Her stance has made her unpopular with traditionalists who called her all sorts of names.
“I was the ‘witch’,” she said in a UNHCR video. “I had ideas, which are not good in our culture.”
FORCED TO FLEE AGAIN
Men with guns have also stood between Mohamed and her goals.
In 1999, she was forced to flee to Kenya once again as Kismayo became a battlefield between rival warlords. Undaunted, she swiftly returned, this time to Galkayo, and set up the Galkayo Education Center for Peace and Development (GECPD).
Since it opened its doors, GECPD has helped more than 215,000 displaced people and victims of violence. The centre offers free schooling to girls as well as literacy and awareness classes for women, tailoring courses, vocational training for boys, and food and other relief items to the displaced.
Since Mohamed came to Galkayo, the number of girls receiving education in the district has risen from 7 percent to 40 percent, the highest in the country.
Many of the beneficiaries are women and girls living in the 21 internally displaced persons (IDP) camps dotted around the town.
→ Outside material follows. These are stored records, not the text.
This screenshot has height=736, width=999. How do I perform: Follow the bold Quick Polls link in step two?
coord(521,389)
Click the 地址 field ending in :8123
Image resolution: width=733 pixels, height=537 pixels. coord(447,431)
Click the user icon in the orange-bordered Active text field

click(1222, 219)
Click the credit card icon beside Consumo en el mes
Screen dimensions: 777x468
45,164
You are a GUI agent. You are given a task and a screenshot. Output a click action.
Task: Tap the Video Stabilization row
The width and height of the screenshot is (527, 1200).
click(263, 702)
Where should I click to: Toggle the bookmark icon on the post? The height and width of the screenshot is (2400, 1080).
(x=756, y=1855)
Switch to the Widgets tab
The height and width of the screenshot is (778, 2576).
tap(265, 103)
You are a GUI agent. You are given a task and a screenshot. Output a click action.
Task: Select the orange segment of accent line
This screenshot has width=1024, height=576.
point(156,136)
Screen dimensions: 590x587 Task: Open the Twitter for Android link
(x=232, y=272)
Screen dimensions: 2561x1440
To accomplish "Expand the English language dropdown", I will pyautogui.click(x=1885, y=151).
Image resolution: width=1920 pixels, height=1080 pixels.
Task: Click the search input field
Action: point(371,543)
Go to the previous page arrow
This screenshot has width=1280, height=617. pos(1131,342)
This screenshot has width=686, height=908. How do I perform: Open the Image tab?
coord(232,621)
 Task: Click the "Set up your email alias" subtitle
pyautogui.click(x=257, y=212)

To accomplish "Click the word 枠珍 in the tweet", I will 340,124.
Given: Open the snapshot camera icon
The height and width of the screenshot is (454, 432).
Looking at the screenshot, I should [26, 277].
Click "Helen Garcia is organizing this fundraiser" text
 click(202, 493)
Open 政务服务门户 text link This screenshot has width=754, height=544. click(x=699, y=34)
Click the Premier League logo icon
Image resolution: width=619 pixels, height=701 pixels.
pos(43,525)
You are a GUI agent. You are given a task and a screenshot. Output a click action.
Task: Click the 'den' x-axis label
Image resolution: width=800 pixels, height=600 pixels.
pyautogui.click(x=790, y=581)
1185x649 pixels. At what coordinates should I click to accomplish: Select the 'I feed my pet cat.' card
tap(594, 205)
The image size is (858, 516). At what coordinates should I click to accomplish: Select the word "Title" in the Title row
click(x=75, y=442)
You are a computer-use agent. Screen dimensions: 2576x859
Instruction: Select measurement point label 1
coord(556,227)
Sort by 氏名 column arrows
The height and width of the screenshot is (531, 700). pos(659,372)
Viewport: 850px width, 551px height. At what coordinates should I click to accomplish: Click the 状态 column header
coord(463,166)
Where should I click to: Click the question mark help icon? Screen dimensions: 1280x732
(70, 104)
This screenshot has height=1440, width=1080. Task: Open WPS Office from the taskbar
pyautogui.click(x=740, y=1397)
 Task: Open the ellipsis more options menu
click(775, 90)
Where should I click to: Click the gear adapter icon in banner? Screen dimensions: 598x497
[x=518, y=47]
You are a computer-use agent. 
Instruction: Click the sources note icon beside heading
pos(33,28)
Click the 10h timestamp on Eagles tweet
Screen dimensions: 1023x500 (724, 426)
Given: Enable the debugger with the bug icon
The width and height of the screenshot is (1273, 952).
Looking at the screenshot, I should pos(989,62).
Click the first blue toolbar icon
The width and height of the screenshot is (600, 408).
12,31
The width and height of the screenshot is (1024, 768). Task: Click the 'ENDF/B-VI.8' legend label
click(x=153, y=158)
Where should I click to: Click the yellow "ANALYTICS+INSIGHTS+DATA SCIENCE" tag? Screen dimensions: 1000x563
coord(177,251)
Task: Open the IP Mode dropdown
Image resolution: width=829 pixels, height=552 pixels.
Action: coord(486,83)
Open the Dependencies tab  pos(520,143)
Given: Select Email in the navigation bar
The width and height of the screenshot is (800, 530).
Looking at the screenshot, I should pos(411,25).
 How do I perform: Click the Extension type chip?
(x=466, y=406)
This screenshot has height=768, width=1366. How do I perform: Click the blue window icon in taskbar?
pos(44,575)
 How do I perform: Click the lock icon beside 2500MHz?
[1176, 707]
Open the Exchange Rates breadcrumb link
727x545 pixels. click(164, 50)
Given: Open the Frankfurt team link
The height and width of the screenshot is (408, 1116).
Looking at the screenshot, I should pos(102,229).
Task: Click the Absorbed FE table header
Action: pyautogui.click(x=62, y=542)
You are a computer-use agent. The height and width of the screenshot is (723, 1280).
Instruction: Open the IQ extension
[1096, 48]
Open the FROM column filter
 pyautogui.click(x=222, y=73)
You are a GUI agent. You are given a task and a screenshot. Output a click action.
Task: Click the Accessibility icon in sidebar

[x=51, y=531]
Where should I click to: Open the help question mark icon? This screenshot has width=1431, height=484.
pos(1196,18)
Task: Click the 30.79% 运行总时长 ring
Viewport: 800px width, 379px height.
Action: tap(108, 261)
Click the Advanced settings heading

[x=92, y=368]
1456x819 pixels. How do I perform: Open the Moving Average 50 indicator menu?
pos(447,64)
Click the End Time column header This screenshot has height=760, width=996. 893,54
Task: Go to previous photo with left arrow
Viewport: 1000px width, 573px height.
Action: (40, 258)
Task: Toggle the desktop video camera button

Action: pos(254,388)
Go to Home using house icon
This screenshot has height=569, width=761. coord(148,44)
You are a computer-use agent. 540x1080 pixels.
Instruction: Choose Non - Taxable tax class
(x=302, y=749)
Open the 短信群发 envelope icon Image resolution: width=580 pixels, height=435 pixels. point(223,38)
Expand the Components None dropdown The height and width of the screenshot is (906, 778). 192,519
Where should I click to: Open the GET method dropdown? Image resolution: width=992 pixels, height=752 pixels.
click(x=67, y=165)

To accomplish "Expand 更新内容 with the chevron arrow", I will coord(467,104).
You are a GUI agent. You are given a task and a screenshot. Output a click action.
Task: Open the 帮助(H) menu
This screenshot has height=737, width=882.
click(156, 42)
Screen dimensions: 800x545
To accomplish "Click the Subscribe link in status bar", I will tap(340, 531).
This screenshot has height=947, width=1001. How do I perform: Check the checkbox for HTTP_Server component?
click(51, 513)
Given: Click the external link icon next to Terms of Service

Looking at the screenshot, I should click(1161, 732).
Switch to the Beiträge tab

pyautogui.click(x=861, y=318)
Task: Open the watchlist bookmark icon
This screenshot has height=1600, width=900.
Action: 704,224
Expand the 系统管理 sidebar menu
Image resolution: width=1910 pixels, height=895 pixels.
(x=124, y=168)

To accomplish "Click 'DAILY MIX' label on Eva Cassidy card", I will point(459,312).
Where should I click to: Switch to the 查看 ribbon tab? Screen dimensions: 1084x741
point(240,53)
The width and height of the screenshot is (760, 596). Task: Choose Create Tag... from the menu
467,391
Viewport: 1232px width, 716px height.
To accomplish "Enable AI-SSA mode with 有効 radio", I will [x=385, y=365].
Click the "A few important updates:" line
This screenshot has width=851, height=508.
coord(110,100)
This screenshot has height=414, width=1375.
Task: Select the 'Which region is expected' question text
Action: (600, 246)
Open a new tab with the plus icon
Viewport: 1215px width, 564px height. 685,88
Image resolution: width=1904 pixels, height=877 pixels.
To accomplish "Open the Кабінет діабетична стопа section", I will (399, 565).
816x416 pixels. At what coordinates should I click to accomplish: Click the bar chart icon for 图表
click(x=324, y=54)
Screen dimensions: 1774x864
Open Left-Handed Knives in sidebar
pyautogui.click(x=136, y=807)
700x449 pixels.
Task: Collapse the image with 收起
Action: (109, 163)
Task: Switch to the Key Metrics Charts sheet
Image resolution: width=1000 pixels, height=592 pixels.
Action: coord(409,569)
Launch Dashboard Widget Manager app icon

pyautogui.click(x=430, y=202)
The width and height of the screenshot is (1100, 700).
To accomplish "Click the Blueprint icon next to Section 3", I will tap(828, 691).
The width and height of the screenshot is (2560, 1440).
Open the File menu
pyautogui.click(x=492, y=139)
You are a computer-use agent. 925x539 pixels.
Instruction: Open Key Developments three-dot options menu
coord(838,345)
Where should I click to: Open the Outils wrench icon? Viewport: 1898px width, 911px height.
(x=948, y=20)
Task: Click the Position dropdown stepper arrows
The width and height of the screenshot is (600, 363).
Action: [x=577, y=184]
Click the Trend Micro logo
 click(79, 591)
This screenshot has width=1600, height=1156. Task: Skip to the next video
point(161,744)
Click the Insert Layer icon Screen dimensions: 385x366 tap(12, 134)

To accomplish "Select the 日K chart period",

Girls working as tailors in the centre earn up to $300 a month, which enables them to buy food and clothing for their families.
‘I WOULD HAVE DIED’
Mohamed also supports women and girls who have been raped and speaks out to the community against FGM. Her sister, Fatouma, died from an infection after she was circumcised aged about seven.
Around 98 percent of Somali girls are infibulated, the most severe form of FGM, in which all external genitalia are cut off and the vaginal opening is stitched closed.
“I had huge damage and pain,” said a 10-year-old girl, who Mohamed took to hospital after her parents had circumcised her for a second time, thinking that it had not been done properly the first time.
“I would have died if Mama Hawa hadn’t been there,” the girl said in the UNHCR video.
Mohamed shows little sign of slowing down, despite health problems.
“Living in this society – the society of impunity, society of killing, society of tribalism, society of the clan system – the situation makes me continue,” she told UNHCR.
“When I see my people, especially women and children, it really drives me.”